Available data START

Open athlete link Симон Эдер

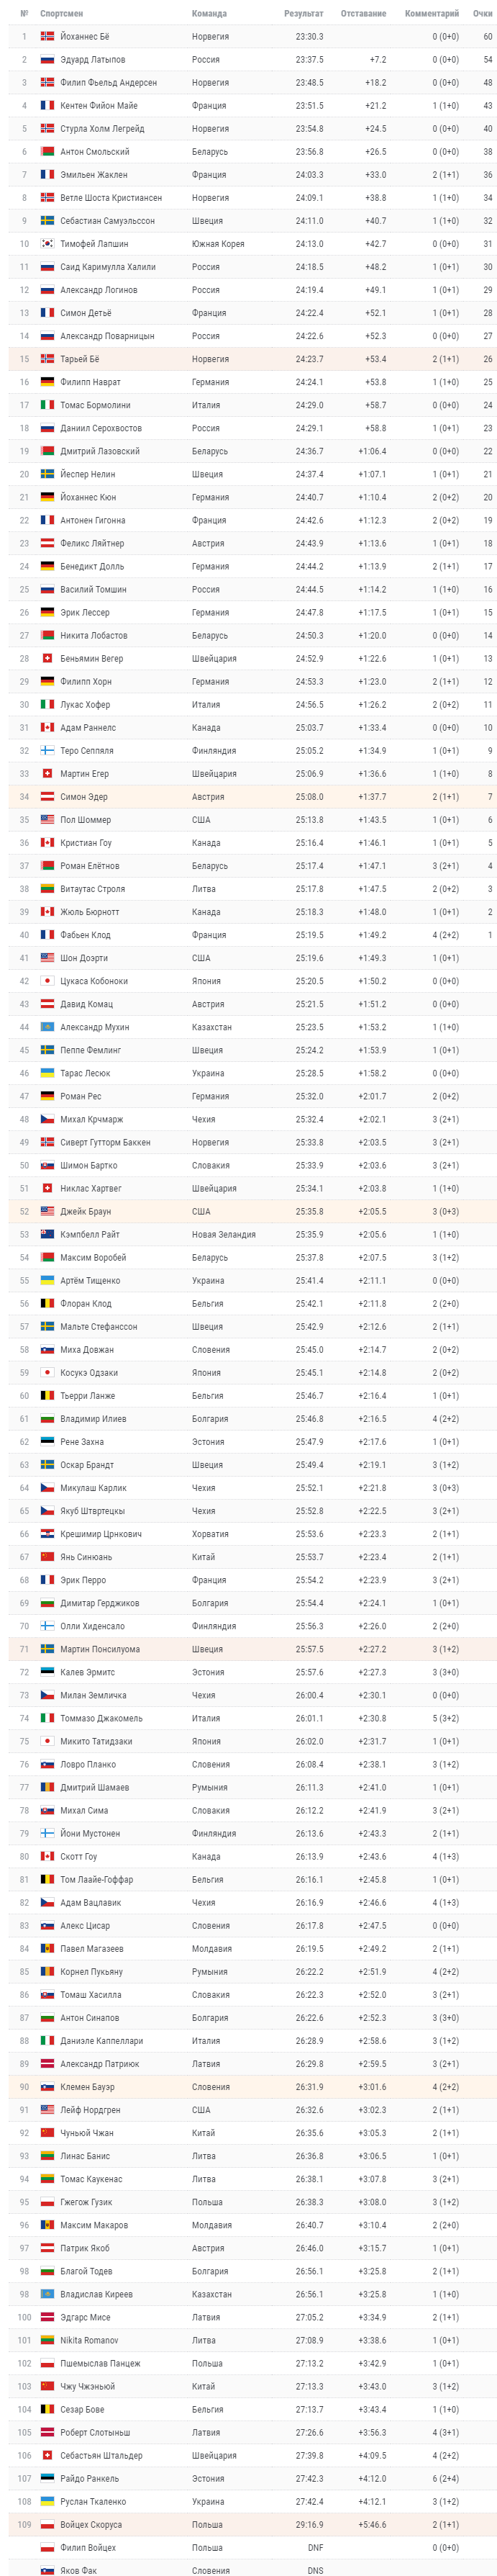click(84, 797)
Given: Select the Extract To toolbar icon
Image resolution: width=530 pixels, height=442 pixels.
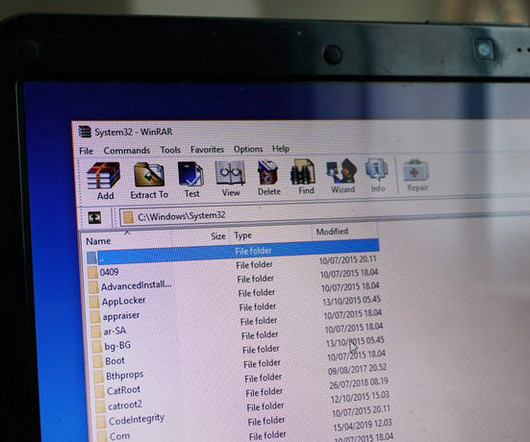Looking at the screenshot, I should pyautogui.click(x=149, y=180).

Available data END

* **Work to be completed**
Your answer must consist of the entries, unchanged, with no pictures in it.

* **Response area**
Open athlete link Симон Эдер

click(84, 797)
Given: Select the Extract To toolbar icon
Image resolution: width=530 pixels, height=442 pixels.
Looking at the screenshot, I should pyautogui.click(x=149, y=180).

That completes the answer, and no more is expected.